[Data extracted from a collection]
· · · · · · ·

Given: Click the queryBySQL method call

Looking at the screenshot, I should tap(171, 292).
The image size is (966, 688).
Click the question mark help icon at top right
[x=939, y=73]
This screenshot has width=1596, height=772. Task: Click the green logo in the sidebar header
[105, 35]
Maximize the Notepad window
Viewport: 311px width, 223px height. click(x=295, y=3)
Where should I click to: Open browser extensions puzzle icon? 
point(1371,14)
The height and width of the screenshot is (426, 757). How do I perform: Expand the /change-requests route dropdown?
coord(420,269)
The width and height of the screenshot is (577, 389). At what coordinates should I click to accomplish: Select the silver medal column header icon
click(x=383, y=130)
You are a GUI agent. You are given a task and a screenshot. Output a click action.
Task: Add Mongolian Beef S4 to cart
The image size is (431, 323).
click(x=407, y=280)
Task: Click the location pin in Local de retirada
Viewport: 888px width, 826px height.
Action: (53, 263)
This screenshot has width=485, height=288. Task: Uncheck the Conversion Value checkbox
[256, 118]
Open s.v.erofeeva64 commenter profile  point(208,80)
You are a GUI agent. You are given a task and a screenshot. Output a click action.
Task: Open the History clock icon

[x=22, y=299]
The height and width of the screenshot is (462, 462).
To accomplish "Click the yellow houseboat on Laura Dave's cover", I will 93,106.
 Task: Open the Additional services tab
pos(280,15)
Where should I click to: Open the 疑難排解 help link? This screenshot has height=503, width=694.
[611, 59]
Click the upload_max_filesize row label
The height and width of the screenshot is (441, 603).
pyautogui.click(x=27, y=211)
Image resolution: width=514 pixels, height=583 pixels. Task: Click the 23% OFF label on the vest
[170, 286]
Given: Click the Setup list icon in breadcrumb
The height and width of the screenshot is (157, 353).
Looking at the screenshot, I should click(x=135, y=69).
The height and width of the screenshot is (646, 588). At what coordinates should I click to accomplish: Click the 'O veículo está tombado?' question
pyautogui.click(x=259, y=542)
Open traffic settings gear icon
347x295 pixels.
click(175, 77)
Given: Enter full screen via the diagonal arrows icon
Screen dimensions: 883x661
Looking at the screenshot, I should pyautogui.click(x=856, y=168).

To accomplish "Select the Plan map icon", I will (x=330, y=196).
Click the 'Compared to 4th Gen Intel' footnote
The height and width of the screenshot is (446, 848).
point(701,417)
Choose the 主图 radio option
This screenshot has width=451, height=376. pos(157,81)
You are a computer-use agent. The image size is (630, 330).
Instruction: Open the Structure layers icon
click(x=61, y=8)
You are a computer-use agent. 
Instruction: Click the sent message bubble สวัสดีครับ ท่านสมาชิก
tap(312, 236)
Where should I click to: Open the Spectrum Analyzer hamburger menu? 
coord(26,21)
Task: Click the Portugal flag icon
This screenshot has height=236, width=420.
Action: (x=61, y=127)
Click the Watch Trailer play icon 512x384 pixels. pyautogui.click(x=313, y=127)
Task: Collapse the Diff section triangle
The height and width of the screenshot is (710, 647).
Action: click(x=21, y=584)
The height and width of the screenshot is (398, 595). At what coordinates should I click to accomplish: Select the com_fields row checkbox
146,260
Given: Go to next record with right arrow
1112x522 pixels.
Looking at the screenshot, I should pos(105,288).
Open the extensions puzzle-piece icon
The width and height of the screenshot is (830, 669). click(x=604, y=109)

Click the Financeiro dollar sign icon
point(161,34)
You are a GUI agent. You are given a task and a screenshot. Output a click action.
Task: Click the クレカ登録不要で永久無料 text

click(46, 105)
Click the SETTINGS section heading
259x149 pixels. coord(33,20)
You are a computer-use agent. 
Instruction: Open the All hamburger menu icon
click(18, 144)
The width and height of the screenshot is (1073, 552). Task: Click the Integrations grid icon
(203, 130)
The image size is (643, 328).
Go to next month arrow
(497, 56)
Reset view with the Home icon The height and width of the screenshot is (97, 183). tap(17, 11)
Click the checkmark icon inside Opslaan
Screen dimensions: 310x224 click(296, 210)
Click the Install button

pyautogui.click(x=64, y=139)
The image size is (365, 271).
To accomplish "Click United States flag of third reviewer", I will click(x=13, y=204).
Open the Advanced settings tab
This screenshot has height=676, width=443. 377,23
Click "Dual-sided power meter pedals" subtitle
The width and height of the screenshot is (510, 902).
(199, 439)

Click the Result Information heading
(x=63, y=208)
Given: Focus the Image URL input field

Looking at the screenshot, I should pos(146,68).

· · · · · · ·

§ What to do: Check every line of the data and give the number of them that hold the string "flag", with no other words.

§ Exercise response: 2